# [DESCRIPTION OF THE TASK]
In the listing below, identify each line with the word "recovery" and return those lines.

# [SUPPLIED DATA]

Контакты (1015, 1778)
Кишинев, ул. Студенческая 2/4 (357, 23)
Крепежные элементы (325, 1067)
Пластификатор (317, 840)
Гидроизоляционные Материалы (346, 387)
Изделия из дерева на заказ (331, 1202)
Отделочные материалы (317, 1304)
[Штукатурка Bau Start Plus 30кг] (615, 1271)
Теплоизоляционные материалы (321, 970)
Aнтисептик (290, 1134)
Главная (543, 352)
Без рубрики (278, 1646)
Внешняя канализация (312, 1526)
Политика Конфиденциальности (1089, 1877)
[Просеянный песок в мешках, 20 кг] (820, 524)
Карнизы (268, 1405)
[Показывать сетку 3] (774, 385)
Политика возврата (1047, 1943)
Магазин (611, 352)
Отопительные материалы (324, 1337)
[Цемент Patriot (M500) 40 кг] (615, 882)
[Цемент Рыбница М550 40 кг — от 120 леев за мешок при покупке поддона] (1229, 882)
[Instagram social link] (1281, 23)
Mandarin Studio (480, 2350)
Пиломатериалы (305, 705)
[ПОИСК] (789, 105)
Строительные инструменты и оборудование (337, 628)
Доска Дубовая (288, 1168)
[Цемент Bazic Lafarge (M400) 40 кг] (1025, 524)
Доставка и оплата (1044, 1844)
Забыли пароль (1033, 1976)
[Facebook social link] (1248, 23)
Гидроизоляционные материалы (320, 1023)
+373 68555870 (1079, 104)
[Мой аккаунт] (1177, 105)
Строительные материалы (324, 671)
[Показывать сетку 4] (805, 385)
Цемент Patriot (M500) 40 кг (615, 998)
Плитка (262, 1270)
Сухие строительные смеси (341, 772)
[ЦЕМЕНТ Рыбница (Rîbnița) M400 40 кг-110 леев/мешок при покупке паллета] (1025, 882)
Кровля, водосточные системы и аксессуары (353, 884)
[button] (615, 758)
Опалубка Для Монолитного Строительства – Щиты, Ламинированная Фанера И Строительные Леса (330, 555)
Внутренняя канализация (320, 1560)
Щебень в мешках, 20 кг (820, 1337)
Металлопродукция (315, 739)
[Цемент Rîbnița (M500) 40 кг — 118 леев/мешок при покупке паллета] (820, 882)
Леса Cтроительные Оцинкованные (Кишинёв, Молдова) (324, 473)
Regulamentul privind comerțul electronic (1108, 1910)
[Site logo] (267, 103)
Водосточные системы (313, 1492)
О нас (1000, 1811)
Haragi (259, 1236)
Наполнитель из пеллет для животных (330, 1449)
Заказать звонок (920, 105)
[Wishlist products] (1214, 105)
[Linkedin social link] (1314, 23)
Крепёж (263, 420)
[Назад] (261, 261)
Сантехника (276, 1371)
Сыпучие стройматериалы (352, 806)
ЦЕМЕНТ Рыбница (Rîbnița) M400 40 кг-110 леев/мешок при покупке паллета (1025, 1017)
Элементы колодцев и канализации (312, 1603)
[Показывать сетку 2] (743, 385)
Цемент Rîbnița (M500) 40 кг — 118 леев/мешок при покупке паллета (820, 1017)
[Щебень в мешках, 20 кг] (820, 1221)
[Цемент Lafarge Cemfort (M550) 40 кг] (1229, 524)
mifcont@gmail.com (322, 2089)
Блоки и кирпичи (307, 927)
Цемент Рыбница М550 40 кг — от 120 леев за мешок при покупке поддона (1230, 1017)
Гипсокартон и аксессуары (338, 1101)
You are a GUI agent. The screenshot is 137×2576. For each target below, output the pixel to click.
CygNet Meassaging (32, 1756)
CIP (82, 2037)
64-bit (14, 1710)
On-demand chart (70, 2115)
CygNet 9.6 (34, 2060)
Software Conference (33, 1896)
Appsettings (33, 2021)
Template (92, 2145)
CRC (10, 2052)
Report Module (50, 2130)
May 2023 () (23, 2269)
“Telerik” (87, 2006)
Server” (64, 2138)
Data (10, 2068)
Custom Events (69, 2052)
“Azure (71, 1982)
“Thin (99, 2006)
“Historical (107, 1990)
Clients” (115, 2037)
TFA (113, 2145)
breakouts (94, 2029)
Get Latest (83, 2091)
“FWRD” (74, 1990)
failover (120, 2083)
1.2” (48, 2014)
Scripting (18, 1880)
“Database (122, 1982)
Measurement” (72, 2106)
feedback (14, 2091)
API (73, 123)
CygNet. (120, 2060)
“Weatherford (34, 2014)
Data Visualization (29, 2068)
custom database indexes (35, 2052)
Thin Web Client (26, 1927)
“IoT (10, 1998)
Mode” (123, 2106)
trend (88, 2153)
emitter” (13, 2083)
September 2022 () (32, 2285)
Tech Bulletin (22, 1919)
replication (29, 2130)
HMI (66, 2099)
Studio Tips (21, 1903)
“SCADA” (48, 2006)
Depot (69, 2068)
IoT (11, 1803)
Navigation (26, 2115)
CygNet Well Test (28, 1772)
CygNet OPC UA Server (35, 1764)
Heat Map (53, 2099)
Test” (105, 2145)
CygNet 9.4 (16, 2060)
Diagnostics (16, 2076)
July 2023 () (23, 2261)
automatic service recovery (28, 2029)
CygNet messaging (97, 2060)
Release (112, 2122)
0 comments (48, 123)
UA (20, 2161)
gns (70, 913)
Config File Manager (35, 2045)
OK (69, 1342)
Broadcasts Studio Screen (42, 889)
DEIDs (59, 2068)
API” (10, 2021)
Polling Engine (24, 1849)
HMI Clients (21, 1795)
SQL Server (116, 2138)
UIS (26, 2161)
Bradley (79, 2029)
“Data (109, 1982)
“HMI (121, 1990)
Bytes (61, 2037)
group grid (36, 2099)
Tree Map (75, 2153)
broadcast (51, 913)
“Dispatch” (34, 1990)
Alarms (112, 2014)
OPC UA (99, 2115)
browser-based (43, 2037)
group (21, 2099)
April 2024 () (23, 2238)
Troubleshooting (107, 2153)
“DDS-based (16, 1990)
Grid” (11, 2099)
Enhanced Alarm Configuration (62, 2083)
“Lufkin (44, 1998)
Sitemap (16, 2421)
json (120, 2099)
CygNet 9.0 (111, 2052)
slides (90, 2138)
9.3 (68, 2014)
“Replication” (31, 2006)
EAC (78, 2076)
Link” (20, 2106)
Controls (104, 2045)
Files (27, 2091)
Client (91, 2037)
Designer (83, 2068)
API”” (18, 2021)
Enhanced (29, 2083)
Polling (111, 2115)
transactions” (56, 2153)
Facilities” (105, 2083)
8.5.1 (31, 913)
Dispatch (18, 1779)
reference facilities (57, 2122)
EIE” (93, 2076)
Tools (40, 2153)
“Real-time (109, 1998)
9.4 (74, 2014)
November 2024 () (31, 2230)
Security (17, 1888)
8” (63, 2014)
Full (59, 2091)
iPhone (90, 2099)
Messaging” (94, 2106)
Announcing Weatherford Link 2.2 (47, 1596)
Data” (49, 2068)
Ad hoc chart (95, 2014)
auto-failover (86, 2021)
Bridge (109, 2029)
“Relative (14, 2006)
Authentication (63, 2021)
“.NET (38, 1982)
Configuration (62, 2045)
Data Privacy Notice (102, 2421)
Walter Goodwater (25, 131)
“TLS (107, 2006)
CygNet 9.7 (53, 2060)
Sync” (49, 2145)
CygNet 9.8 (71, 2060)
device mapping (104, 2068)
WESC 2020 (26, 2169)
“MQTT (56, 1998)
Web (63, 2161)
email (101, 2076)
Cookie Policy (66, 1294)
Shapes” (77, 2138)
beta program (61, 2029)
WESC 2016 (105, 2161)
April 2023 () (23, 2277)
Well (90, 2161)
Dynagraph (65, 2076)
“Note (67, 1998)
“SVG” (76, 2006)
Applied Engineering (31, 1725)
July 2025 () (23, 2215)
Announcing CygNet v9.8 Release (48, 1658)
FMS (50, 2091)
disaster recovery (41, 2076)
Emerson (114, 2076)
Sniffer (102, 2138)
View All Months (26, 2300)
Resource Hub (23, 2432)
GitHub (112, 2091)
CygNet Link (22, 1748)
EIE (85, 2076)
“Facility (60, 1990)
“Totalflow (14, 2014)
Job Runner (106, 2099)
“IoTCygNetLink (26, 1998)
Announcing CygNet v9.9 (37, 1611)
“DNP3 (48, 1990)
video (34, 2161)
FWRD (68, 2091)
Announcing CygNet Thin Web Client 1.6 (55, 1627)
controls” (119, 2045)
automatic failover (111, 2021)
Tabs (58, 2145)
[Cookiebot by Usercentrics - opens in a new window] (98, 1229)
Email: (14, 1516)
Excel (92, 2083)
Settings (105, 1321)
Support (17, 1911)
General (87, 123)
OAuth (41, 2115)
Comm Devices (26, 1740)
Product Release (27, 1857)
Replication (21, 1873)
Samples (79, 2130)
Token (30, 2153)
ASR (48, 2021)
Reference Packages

# [EXERCISE RESULT]
automatic service recovery (28, 2029)
disaster recovery (41, 2076)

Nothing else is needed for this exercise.